### Documento
+ + + + + + +

A parte l'infedele patologico che di solito non cambia mai, una stessa persona può cambiare il motivo del tradimento a seconda del patner e del momento della nostra vita che stiamo vivendo.
A me personalmente è capitato la 1) la 2) e la 4), la tre no nel senso che quando desideravo divertirmi non intraprendevo relazioni serie con nessuno, per cui frequentavo varie persone senza alcun obbligo di fedeltà. La 5) spero non mi capiti mai!!!


----------



## Old Alexantro (17 Marzo 2009)

hai gia detto tutto te


----------



## Verena67 (17 Marzo 2009)

Lo spero anch'io!


----------



## Old dada (17 Marzo 2009)

Shine ha detto:


> Dopo tanti discorsi tiriamo le somme. Senza dare un giudizio, raccogliamo i principali motivi di tradimento emersi dalle nostre esperienze.
> 
> Perchè si tradisce:
> 1) Per privare l'emozione della conquista, del primo bacio, della scoperta di una nuova persona;
> ...


Per quanto mi riguarda penso che il motivo principale sia il punto 2)!!! Forse un po anche il 4) ma senza pentimenti....


----------



## Old Asudem (17 Marzo 2009)

dada ha detto:


> Per quanto mi riguarda penso che il motivo principale sia il punto 2)!!! Forse un po anche il 4) ma senza pentimenti....


ma tu non eri quella del maturo che non sta bene?
hai già tradito?
parli come se lo avessi fatto


----------



## Old Alexantro (17 Marzo 2009)

Asudem ha detto:


> ma tu non eri quella del maturo che non sta bene?
> hai già tradito?
> parli come se lo avessi fatto


 si dice vecchiaccio
comincia ad imparare


----------



## Old dada (17 Marzo 2009)

Asudem ha detto:


> ma tu non eri quella del maturo che non sta bene?
> hai già tradito?
> parli come se lo avessi fatto


E'stato lui il mio primo ed unico tradimento! Ma i motivi cmq che mi hanno spinto sono quelli!!!!


----------



## Old Asudem (17 Marzo 2009)

Alexantro ha detto:


> si dice vecchiaccio
> comincia ad imparare


son troppo vecchia(ccia) per imparare


----------



## Old Shine (17 Marzo 2009)

dada ha detto:


> E'stato lui il mio primo ed unico tradimento! Ma i motivi cmq che mi hanno spinto sono quelli!!!!

+ + + + + + +

### Materiale mostrato

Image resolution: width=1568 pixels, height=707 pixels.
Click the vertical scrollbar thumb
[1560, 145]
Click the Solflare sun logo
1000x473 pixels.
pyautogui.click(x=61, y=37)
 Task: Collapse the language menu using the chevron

+ + + + + + +

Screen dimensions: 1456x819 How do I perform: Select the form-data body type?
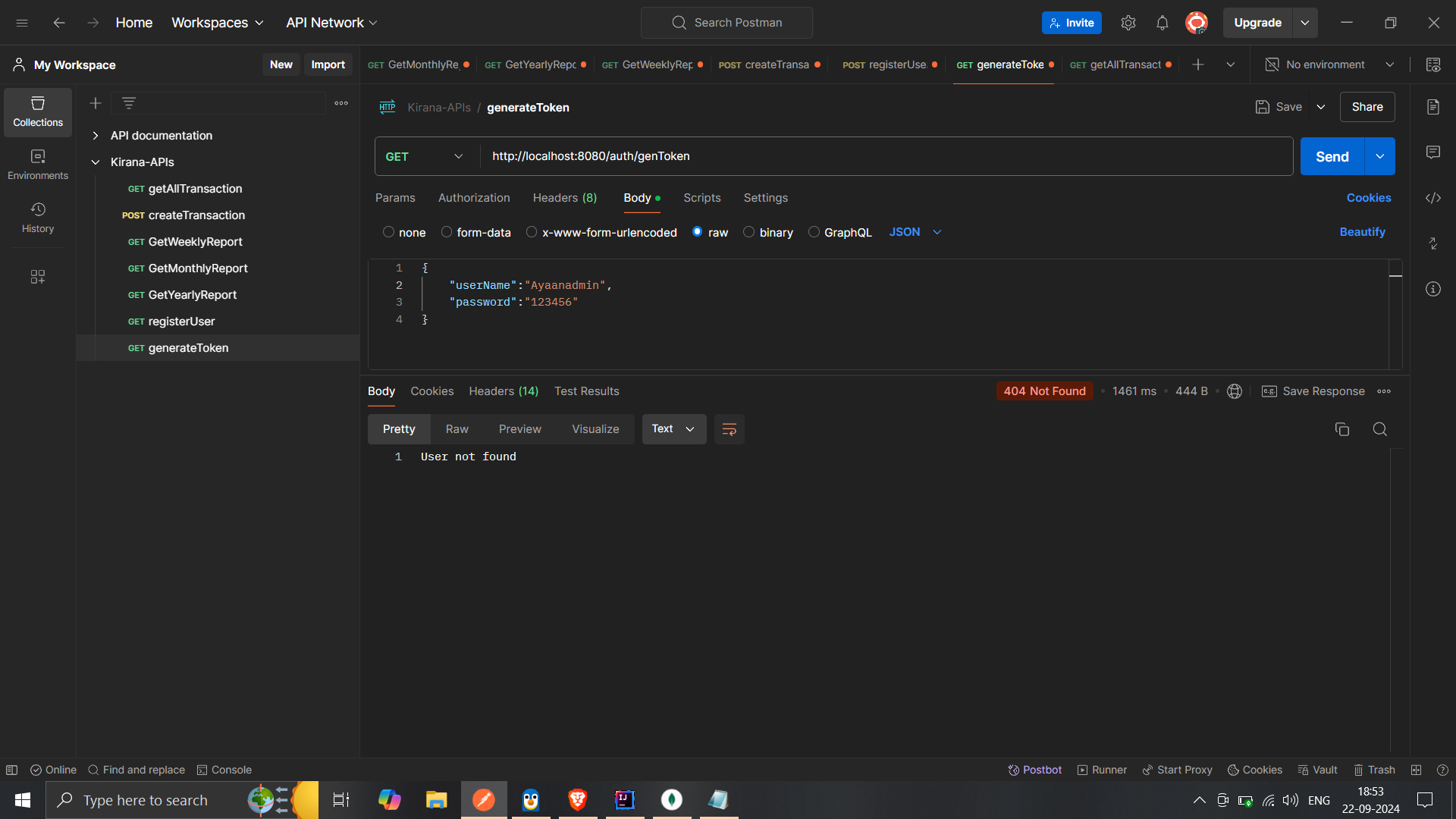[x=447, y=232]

+ + + + + + +

### Istruzioni
1. Secondo la discussione sul tradimento, per quale ragione a chi scrive il primo messaggio non è capitato il motivo 3)? Rispondi in una o due frasi.
2. Elenca, senza ripetizioni, tutti i nomi utente che nella discussione compaiono nelle intestazioni dei messaggi accanto alla data.
3. Ricopia dalla discussione tutto il testo che va da "A parte l'infedele" giù fino a "mi capiti mai!!!".

### Risposte svolte
1. Quando desiderava divertirsi non intraprendeva relazioni serie con nessuno. Frequentava quindi varie persone senza alcun obbligo di fedeltà.

2.
- Old Alexantro
- Verena67
- Old dada
- Old Asudem
- Old Shine

3.
A parte l'infedele patologico che di solito non cambia mai, una stessa persona può cambiare il motivo del tradimento a seconda del patner e del momento della nostra vita che stiamo vivendo.
A me personalmente è capitato la 1) la 2) e la 4), la tre no nel senso che quando desideravo divertirmi non intraprendevo relazioni serie con nessuno, per cui frequentavo varie persone senza alcun obbligo di fedeltà. La 5) spero non mi capiti mai!!!